Exercise details:
Would you retype every line below without changing anything?
(Given data begins)
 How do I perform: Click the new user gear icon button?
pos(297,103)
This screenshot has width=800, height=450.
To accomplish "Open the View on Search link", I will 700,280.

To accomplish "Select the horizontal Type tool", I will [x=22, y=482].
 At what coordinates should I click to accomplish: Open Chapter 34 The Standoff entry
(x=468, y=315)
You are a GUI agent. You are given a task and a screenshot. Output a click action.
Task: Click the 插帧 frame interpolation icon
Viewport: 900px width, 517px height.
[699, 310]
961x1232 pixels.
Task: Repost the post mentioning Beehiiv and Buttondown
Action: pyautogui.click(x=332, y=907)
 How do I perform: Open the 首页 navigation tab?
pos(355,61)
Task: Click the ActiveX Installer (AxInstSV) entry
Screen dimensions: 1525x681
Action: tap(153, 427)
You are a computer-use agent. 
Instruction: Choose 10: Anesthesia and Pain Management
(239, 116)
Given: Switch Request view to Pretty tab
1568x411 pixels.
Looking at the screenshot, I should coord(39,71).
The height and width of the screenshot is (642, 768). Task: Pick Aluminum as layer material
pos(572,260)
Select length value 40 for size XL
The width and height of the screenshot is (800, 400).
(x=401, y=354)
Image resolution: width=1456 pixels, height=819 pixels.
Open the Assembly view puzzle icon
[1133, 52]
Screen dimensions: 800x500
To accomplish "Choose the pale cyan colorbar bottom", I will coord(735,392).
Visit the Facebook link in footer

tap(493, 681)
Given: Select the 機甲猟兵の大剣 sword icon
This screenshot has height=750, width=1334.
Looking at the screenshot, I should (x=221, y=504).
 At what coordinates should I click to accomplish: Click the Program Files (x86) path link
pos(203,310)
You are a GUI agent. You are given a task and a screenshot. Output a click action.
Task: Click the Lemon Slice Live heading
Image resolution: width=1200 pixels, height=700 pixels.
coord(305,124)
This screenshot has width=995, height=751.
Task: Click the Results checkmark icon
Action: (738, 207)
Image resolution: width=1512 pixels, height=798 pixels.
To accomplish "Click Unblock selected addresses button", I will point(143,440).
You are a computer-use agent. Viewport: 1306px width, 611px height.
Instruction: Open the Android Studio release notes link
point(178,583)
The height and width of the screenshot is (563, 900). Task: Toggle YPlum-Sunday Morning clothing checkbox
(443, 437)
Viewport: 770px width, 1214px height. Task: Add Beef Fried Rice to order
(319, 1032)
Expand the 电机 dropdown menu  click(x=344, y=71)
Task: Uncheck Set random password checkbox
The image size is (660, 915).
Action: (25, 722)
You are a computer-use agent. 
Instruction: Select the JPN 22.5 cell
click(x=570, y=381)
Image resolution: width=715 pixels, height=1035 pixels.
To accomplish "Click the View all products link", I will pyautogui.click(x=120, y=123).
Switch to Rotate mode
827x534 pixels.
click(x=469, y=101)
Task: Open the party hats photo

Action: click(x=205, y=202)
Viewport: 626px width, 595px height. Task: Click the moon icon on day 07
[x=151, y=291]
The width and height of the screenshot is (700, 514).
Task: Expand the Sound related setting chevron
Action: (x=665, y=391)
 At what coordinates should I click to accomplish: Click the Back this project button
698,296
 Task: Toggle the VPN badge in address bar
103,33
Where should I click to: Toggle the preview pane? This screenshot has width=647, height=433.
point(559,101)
(Given data ends)
Exercise answer:
 How do I perform: Click the new user gear icon button?
pos(297,103)
This screenshot has width=800, height=450.
To accomplish "Open the View on Search link", I will 700,280.

To accomplish "Select the horizontal Type tool", I will [x=22, y=482].
 At what coordinates should I click to accomplish: Open Chapter 34 The Standoff entry
(x=468, y=315)
You are a GUI agent. You are given a task and a screenshot. Output a click action.
Task: Click the 插帧 frame interpolation icon
Viewport: 900px width, 517px height.
[699, 310]
961x1232 pixels.
Task: Repost the post mentioning Beehiiv and Buttondown
Action: pyautogui.click(x=332, y=907)
 How do I perform: Open the 首页 navigation tab?
pos(355,61)
Task: Click the ActiveX Installer (AxInstSV) entry
Screen dimensions: 1525x681
Action: tap(153, 427)
You are a computer-use agent. 
Instruction: Choose 10: Anesthesia and Pain Management
(239, 116)
Given: Switch Request view to Pretty tab
1568x411 pixels.
Looking at the screenshot, I should coord(39,71).
The height and width of the screenshot is (642, 768). Task: Pick Aluminum as layer material
pos(572,260)
Select length value 40 for size XL
The width and height of the screenshot is (800, 400).
(x=401, y=354)
Image resolution: width=1456 pixels, height=819 pixels.
Open the Assembly view puzzle icon
[1133, 52]
Screen dimensions: 800x500
To accomplish "Choose the pale cyan colorbar bottom", I will coord(735,392).
Visit the Facebook link in footer

tap(493, 681)
Given: Select the 機甲猟兵の大剣 sword icon
This screenshot has height=750, width=1334.
Looking at the screenshot, I should (x=221, y=504).
 At what coordinates should I click to accomplish: Click the Program Files (x86) path link
pos(203,310)
You are a GUI agent. You are given a task and a screenshot. Output a click action.
Task: Click the Lemon Slice Live heading
Image resolution: width=1200 pixels, height=700 pixels.
coord(305,124)
This screenshot has width=995, height=751.
Task: Click the Results checkmark icon
Action: (738, 207)
Image resolution: width=1512 pixels, height=798 pixels.
To accomplish "Click Unblock selected addresses button", I will point(143,440).
You are a computer-use agent. Viewport: 1306px width, 611px height.
Instruction: Open the Android Studio release notes link
point(178,583)
The height and width of the screenshot is (563, 900). Task: Toggle YPlum-Sunday Morning clothing checkbox
(443, 437)
Viewport: 770px width, 1214px height. Task: Add Beef Fried Rice to order
(319, 1032)
Expand the 电机 dropdown menu  click(x=344, y=71)
Task: Uncheck Set random password checkbox
The image size is (660, 915).
Action: (25, 722)
You are a computer-use agent. 
Instruction: Select the JPN 22.5 cell
click(x=570, y=381)
Image resolution: width=715 pixels, height=1035 pixels.
To accomplish "Click the View all products link", I will pyautogui.click(x=120, y=123).
Switch to Rotate mode
827x534 pixels.
click(x=469, y=101)
Task: Open the party hats photo

Action: click(x=205, y=202)
Viewport: 626px width, 595px height. Task: Click the moon icon on day 07
[x=151, y=291]
The width and height of the screenshot is (700, 514).
Task: Expand the Sound related setting chevron
Action: (x=665, y=391)
 At what coordinates should I click to accomplish: Click the Back this project button
698,296
 Task: Toggle the VPN badge in address bar
103,33
Where should I click to: Toggle the preview pane? This screenshot has width=647, height=433.
point(559,101)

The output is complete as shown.